A year later I got a Zoom sampler for Christmas. As hip hop culture had become very prominent in the late 90s, I quickly learned how to sample cama remix, and make drum patterns with it. I even became familiar with bending pitches which would soon become extremely popular by a producer from Texas by the name of DJ Screw. Eventually, having to sequence up drum loops was a tedious thing even though it was fun. Therefore, the final piece to my setup was an Alesis SR16 drum machine. From there I began building a studio in my parents basement.
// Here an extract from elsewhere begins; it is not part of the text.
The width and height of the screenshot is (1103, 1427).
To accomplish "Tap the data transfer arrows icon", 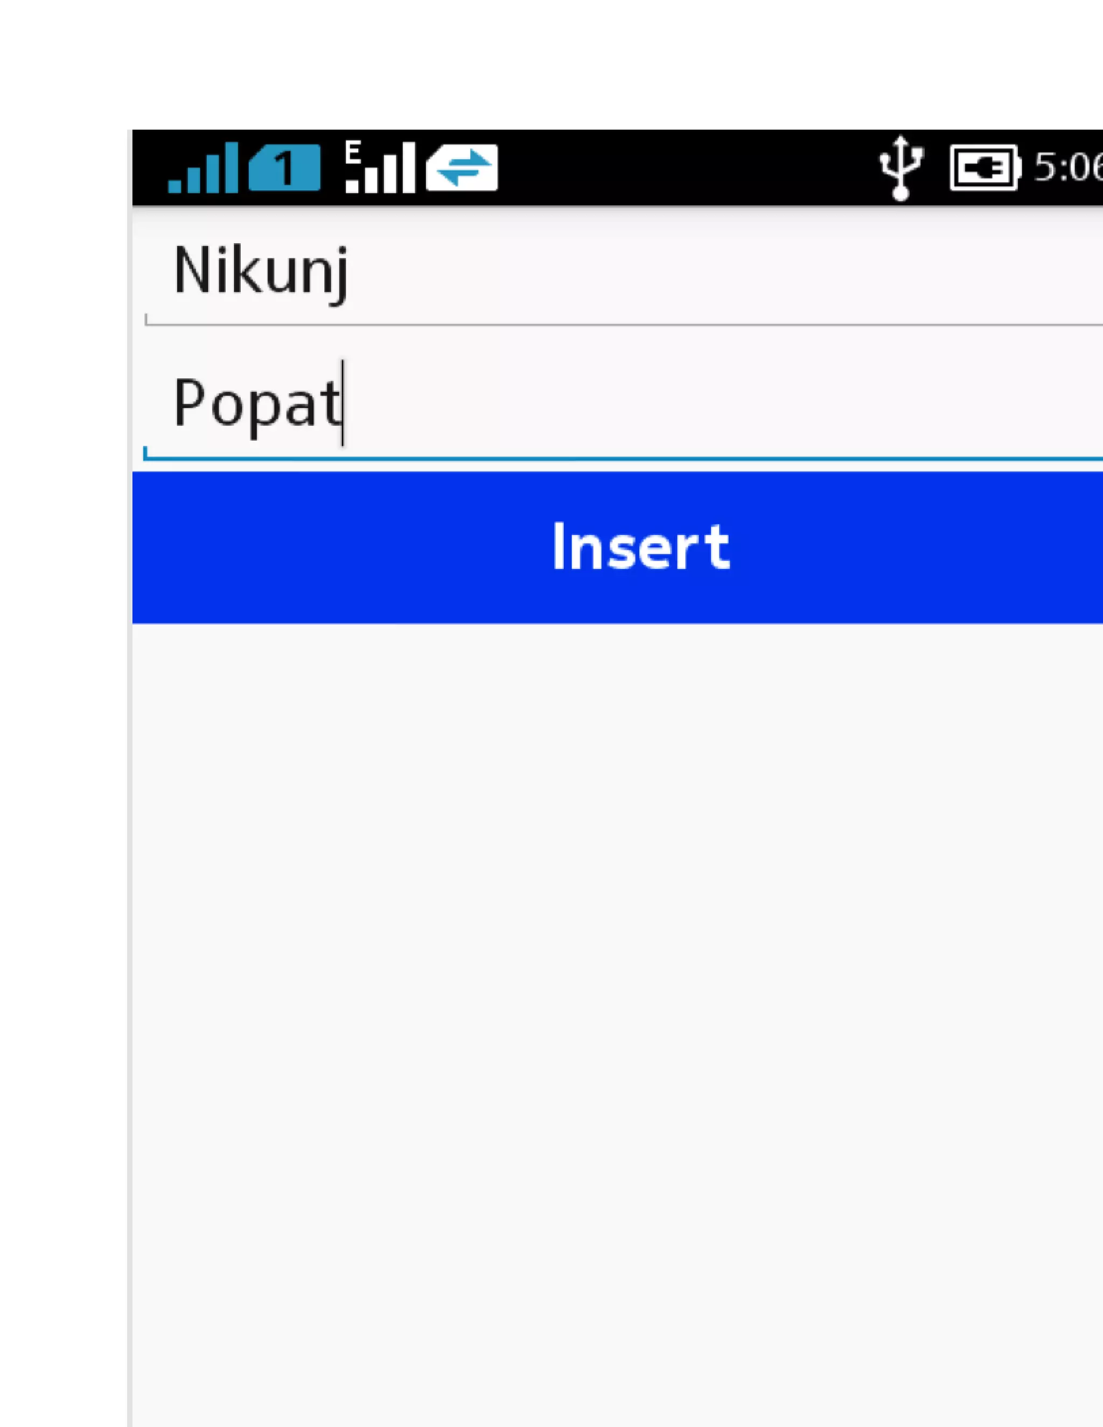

In less than a year I released my first independent rap album called "Wakem' Up." The best salesman for the album was actually my mom. She would take the cassette tapes to work and sell them to her teacher friends. Four years later in 2004 I released a Christian rap album called "Look Into My Heart." That was the album that open up the door for me to do shows. Throughout the creation of both albums, the process that I liked the most was the beat making process. Therefore, after years of contemplating whether I should rap or not, I released most of my unreleased songs at the end of 2020 on my final rap album called "Rapper Turned Producer." Three weeks later I released my first full album of beats and self-titled it "Ryan D Neely."
My goal in producing music is to build relationships that turn into friendships while having fun. I could honestly care less about being famous as sometimes fame may open the door to loneliness. But, if my notoriety increases because of the people I have touched, then I am good with that. With that in mind, I would be lying if I did not say that I would like to have a following of some type or a number of fans who appreciate my music. It feels good to know when people are listening to your tracks and even better when they are listening consistently.
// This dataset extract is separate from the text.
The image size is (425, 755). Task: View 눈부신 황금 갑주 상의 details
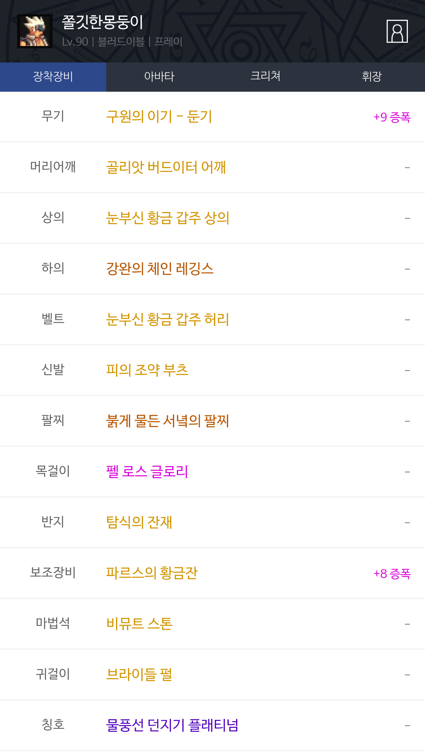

Things I Want Others to Know
I want the readers of this post to know that I do this (making beats) as a hobby. Even if the money were to never come in, I would not lose my appreciation for creating beats. It is truly quality over quantity for me and pleasure before business. By keeping a mindset like this, I have a better chance at being happy while serving others. It also helps me to ensure that I am putting out solid caliber compositions. Even if I lose money on an offer, I do not have a problem with making somebody wait for a beat if the beat does not sound right.
The biggest thing I would like any dreamer, visionary, or hopeful person to know is that they are going to need others in order to be successful. I know a lot of musicians like to call themselves self-made but that is very far from the truth. Somebody else had to be on the other side of the studio booth, behind the instruments, in front of the computer, on the radio giving them publicity, building their website, showing them love on social media, writing about them on blogs and magazines, and more. If I had to go deeper, somebody had to build all of the equipment to make the things I mentioned possible.
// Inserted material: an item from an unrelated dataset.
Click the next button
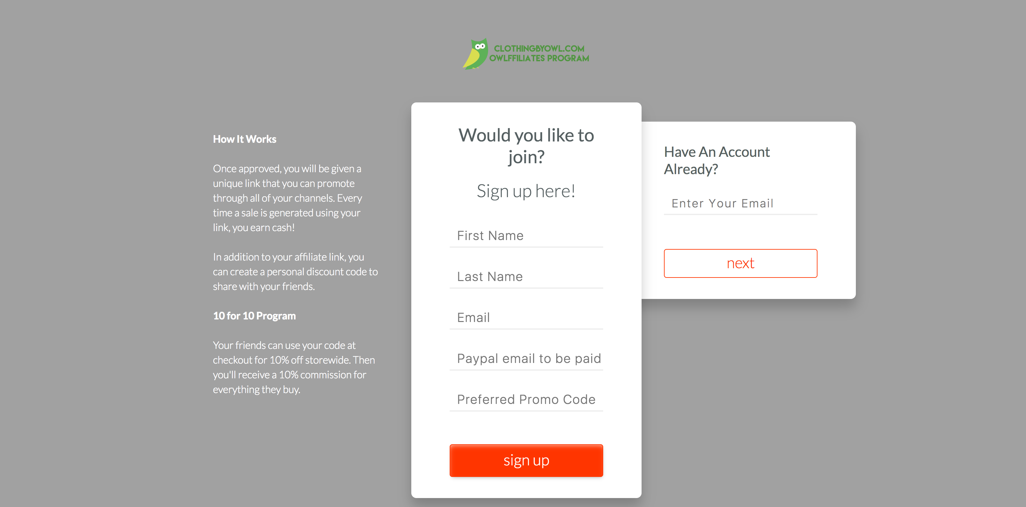Screen dimensions: 1026x507 click(x=740, y=263)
We all need each other in this industry and overall in this life. I have seen over people in the business eventually have to make truce with people they were in disagreements with in order to continue their progression. I am not saying that we are not entitled to our feelings, but we have to learn to forgive each other in order to thrive. I totally believe that if Tupac Shakur I and Biggie Smalls were alive today they would not be beefing in these times.
I hope to be an inspiration to all of the people that come across my work and maybe one day make a beat or produce for somebody on a larger scale. Finally, to whoever is reading this, do not give up on your vision. It took me over 20 years before I ever had something sold, moved, or has something streamed over 1,000 times.